Pasadena Scientists Map the Milky Way’s Frozen Water Supply With JPL Space Telescope

The water that fills Earth’s oceans may have begun as frost on particles of dust smaller than candle smoke, locked inside enormous frozen clouds drifting between the stars.

That is the picture emerging from a study published Wednesday in The Astrophysical Journal by scientists using the JPL-managed SPHEREx space telescope. The Pasadena-built and operated mission has mapped vast complexes of interstellar ice stretching more than 600 light-years across the Milky Way — frozen reservoirs of water, carbon dioxide, and carbon monoxide that researchers believe are where most of the universe’s water is formed and stored. The mission’s instrument scientist and its principal investigator are both based at Caltech, and its data is processed and archived at IPAC, also at Caltech in Pasadena.

“These vast frozen complexes are like ‘interstellar glaciers’ that could deliver a massive water supply to new solar systems that will be born in the region,” said Phil Korngut, the instrument scientist for SPHEREx at Caltech in Pasadena. “It’s a profound idea that we are looking at a map of material that could rain on nascent planets and potentially support future life.”

The frozen molecules were found inside giant molecular clouds — sprawling regions of gas and dust where dense clumps of matter collapse under gravity, giving birth to stars — in the Cygnus X and North American Nebula regions of the Milky Way. When a new solar system forms near one of these icy clouds, it can inherit the frozen water, according to the NASA press release announcing the findings.

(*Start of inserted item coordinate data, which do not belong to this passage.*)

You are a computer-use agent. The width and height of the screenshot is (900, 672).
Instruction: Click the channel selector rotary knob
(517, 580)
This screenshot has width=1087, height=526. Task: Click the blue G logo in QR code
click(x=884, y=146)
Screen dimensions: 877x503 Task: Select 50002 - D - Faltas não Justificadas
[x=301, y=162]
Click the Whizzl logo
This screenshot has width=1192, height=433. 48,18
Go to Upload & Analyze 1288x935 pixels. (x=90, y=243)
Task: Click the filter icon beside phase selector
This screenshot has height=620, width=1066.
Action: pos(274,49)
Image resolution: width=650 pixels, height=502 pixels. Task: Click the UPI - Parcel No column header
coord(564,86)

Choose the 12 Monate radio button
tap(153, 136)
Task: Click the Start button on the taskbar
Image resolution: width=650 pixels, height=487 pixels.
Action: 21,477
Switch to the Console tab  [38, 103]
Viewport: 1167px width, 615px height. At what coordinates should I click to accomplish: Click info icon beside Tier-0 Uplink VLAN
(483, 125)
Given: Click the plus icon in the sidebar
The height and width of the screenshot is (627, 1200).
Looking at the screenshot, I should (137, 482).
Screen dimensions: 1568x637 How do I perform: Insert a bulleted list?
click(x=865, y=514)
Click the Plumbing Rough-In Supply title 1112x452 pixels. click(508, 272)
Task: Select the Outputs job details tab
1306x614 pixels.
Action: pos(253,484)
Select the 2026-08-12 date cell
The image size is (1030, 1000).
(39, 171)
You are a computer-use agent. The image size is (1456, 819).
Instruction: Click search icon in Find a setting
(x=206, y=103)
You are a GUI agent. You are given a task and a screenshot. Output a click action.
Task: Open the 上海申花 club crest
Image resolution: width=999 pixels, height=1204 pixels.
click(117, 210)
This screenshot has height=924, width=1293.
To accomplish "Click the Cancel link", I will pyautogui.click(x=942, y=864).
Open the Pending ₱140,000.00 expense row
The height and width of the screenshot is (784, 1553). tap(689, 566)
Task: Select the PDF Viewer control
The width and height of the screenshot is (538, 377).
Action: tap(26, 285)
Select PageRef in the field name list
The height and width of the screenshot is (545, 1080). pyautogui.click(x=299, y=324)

SPHEREx — short for Spectro-Photometer for the History of the Universe, Epoch of Reionization, and Ices Explorer — is the first infrared space mission specifically designed to detect icy molecules across the entire sky, according to NASA. Previous space telescopes, including the James Webb Space Telescope and the retired Spitzer observatory, have detected such molecules in targeted observations, but SPHEREx’s large-scale spectral survey provides something new: a panoramic view of where the ices are concentrated.

“We expected to detect these ices in front of individual bright stars: The light from a star acts like a spotlight, revealing any ice in the space between us and that star. But this is something different,” said lead author Joseph Hora, an astronomer at the Center for Astrophysics at Harvard & Smithsonian. The diffuse background light of the galactic plane, Hora said, shines through entire dust clouds, and SPHEREx can map the distribution of ices within them in detail that was not previously possible.

The study supports a hypothesis that interstellar ice forms on the surface of tiny dust particles, which are no larger than particles found in candle smoke. Dense regions of dust shield the ices from the intense ultraviolet radiation emitted by nearby newborn stars, according to the study. Not all ices behave the same way: water and carbon dioxide respond differently to environmental factors such as ultraviolet light and heating from young stars, and SPHEREx can distinguish between them — something ground-based observatories cannot do, according to study coauthor Gary Melnick, an astronomer at the Center for Astrophysics.

“The SPHEREx mission’s ‘big picture’ view provides valuable new information you can’t get when zooming in on a small region,” Melnick said.

The observatory launched on March 11, 2025, from Vandenberg Space Force Base aboard a SpaceX Falcon 9 rocket. By late 2025, it had completed the first of four planned all-sky infrared maps, charting hundreds of millions of galaxies in three dimensions. The mission is managed by JPL, and its principal investigator is Jamie Bock, a Caltech physicist with a joint JPL appointment. JPL Project Scientist Olivier Doré also oversees the effort. The science analysis is conducted by a team at 13 institutions across the United States, South Korea, and Taiwan, and the SPHEREx dataset is freely available to scientists and the public.

The telescope sees the sky in 102 infrared colors, each representing a different wavelength that offers distinctive information about galaxies, stars, and the regions where planets form. One of the mission’s core goals from the outset has been mapping the chemical signatures of interstellar ice — the frozen molecules that are considered vital to the chemistry that allows life to develop.

The ice maps published Wednesday are among the first scientific results from SPHEREx, and researchers say they represent the beginning, not the conclusion, of the mission’s work on interstellar chemistry. SPHEREx will continue surveying the sky for the remainder of its two-year primary mission, building increasingly detailed maps that scientists hope will illuminate how molecules essential for life reach newly forming planets.

Somewhere in those frozen filaments, threaded through the dark lanes of the Milky Way, is the raw material for oceans that do not yet exist — on worlds that have not yet formed.